Task data section start

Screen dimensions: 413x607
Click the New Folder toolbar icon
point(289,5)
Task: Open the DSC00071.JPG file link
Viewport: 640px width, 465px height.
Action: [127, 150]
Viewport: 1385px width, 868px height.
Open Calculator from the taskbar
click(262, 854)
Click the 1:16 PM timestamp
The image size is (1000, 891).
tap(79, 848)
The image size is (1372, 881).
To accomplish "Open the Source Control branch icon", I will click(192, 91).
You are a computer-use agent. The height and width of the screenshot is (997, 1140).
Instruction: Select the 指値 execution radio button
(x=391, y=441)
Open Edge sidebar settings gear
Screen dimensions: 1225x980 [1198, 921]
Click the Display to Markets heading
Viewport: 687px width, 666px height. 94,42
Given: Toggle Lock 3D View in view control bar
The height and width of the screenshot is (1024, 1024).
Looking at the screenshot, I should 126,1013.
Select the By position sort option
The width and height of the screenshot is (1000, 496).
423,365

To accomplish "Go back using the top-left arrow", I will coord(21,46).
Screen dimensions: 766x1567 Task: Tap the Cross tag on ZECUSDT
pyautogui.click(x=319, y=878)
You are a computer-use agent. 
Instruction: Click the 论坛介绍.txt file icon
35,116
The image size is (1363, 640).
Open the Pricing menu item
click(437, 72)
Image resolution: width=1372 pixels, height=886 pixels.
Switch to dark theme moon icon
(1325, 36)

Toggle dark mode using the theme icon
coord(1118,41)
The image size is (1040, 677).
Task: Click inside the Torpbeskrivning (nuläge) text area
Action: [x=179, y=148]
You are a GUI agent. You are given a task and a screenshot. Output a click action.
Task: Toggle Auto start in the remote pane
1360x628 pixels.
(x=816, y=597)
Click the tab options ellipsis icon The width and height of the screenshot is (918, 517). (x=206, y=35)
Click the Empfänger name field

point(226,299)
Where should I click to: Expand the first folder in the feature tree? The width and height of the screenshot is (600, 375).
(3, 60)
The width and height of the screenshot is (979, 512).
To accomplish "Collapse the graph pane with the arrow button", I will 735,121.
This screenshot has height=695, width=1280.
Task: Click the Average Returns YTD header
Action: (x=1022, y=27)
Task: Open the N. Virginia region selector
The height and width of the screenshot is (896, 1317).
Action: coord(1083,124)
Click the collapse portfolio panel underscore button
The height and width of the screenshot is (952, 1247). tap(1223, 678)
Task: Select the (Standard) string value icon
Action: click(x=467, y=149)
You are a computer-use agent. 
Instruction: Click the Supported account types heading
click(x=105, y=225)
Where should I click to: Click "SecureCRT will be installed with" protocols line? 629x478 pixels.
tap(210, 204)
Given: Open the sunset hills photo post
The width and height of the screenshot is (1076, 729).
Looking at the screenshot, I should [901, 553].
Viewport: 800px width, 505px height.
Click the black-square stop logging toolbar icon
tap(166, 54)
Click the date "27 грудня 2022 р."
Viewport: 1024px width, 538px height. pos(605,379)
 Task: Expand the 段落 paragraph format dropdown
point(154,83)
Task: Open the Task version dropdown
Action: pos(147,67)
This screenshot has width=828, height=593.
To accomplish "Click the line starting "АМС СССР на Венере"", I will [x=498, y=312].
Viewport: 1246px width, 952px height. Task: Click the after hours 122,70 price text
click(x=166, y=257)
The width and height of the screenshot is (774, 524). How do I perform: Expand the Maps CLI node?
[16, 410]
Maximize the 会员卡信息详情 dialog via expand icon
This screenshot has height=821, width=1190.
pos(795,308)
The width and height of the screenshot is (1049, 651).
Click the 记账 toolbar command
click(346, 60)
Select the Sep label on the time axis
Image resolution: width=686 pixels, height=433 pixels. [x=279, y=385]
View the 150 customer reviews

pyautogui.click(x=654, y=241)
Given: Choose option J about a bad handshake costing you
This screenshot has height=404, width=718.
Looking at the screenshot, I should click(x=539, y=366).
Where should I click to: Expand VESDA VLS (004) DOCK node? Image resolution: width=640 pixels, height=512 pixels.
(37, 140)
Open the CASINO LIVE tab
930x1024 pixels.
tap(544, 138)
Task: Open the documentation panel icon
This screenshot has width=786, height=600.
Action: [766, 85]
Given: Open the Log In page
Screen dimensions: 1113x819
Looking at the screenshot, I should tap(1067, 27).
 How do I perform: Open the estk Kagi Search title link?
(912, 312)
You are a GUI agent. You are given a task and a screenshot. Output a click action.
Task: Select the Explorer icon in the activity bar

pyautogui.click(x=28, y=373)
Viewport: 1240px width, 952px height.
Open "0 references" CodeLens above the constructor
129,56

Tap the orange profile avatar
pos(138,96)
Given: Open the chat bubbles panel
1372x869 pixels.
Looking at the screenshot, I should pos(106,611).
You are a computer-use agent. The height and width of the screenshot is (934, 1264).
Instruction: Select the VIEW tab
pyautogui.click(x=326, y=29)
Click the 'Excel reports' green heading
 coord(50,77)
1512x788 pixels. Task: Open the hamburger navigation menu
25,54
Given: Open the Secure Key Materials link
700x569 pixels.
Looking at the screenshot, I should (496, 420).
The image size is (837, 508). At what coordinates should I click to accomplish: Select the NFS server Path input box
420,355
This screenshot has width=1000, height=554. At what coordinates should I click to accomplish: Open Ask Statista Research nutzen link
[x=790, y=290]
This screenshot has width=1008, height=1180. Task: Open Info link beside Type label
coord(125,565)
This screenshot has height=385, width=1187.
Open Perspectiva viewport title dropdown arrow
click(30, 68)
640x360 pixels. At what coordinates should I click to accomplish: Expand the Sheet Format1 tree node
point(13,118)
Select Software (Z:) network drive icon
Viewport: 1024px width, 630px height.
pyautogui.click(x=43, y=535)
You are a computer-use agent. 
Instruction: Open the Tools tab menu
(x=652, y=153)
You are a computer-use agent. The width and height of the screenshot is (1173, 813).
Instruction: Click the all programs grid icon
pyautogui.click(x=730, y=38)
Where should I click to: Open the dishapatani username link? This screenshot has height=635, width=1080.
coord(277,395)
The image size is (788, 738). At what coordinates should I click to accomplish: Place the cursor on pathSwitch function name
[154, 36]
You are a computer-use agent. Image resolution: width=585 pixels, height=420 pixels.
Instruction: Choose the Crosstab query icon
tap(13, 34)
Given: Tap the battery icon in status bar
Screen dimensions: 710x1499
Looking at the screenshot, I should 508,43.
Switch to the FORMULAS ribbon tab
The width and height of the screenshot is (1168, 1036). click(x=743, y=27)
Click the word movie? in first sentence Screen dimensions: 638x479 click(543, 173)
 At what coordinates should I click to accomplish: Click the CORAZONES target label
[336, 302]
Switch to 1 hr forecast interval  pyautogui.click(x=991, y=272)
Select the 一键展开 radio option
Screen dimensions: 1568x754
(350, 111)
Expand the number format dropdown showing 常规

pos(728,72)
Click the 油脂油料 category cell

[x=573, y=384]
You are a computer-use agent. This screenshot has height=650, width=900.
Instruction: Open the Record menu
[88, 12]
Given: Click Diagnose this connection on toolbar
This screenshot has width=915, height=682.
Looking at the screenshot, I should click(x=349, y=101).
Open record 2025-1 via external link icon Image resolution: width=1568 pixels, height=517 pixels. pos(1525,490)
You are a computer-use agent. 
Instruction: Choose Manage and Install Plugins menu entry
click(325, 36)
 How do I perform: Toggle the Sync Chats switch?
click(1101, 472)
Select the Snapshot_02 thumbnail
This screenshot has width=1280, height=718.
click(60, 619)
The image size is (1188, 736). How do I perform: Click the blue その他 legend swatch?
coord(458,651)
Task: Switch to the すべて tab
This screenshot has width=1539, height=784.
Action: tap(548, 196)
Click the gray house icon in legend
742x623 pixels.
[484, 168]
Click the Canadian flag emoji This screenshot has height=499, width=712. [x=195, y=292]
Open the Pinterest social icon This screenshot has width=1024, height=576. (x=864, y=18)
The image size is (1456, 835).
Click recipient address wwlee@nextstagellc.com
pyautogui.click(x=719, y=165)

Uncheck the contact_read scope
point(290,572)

Task data section end

Please output an exact copy of the lines above, from the opening line of the data down to the line that contains "Click the 1:16 PM timestamp".

* **Result for this exercise**
Screen dimensions: 413x607
Click the New Folder toolbar icon
point(289,5)
Task: Open the DSC00071.JPG file link
Viewport: 640px width, 465px height.
Action: [127, 150]
Viewport: 1385px width, 868px height.
Open Calculator from the taskbar
click(262, 854)
Click the 1:16 PM timestamp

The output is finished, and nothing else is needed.